— Не знаю. Едва ли. Кто с таким разговаривать станет?
— Вот именно. Не вздумайте ни сказать, ни показать ему, что знаете. И вообще — будто ничего не было. Так?
— Конечно, так, — согласился Чумаков, забирая посуду. — Для того, видать, и подсажен, коли может заложить всякого.
Сразу после ужина Володя намеревался завалиться в постель. Но последняя новость взбудоражила его не на шутку, потому, сняв китель и сапоги и не зажигая света, ходил из угла в угол, словно не находя себе места.
Буквально все: и встреча с английским капитаном Верном, и дружба с бургомистром Редером, и знакомство со Шнайдерами, и даже работа с задержанными на линии немцами — все окрашивалось в какой-то зловещий цвет, если взглянуть на события глазами майора Крюкова. Выходит, каждый шаг, каждое слово бывают замечены.

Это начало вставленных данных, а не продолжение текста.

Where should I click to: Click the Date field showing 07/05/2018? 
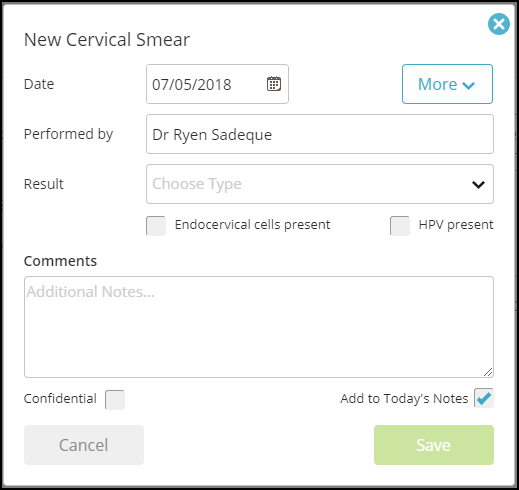coord(217,84)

А каков Митя Колесник! Не моргнув, доложил майору, что лейтенант будто бы только что прошел наверх. Все они понимают, родные солдаты, и знают больше, чем кажется иным начальникам.
Прослонявшись так по комнате битых пару часов, Володя разделся и лег в постель. Но разгулявшиеся мысли прочь отгоняли дрему. К тому же вдруг начала беспокоить переломленная ключица да еще и старая рана на ноге, как больной зуб, заныла. Тут и вовсе не до сна.
А думы ворочаются в голове, сменяют одна другую. Вспомнился разговор у Шнайдеров. Там легко и весело соврал Гильде, что он комсомолец, хотя в действительности никогда им не был. Родился на Украине, но с шести лет рос в шахтерском поселке на Южном Урале. Там жили бывшие крестьяне, сосланные из европейских областей в тридцатом году, потому как названы были кулаками. Но там они работали уже не на земле, а под землей, в шахте. Отлучили крестьянина от земли. Кроме комендатуры да шахтового начальства, никакой власти не было. Зато разных секретных сотрудников, «стукачей» хватало. Попробуй отлучиться из поселка хоть на сутки — сразу известно станет коменданту. Или слово не то скажешь — и это на заметку возьмут. А потом либо в комендантскую «кутузку», либо и того хуже — за колючую проволоку, в лагерь угодишь лет на десять.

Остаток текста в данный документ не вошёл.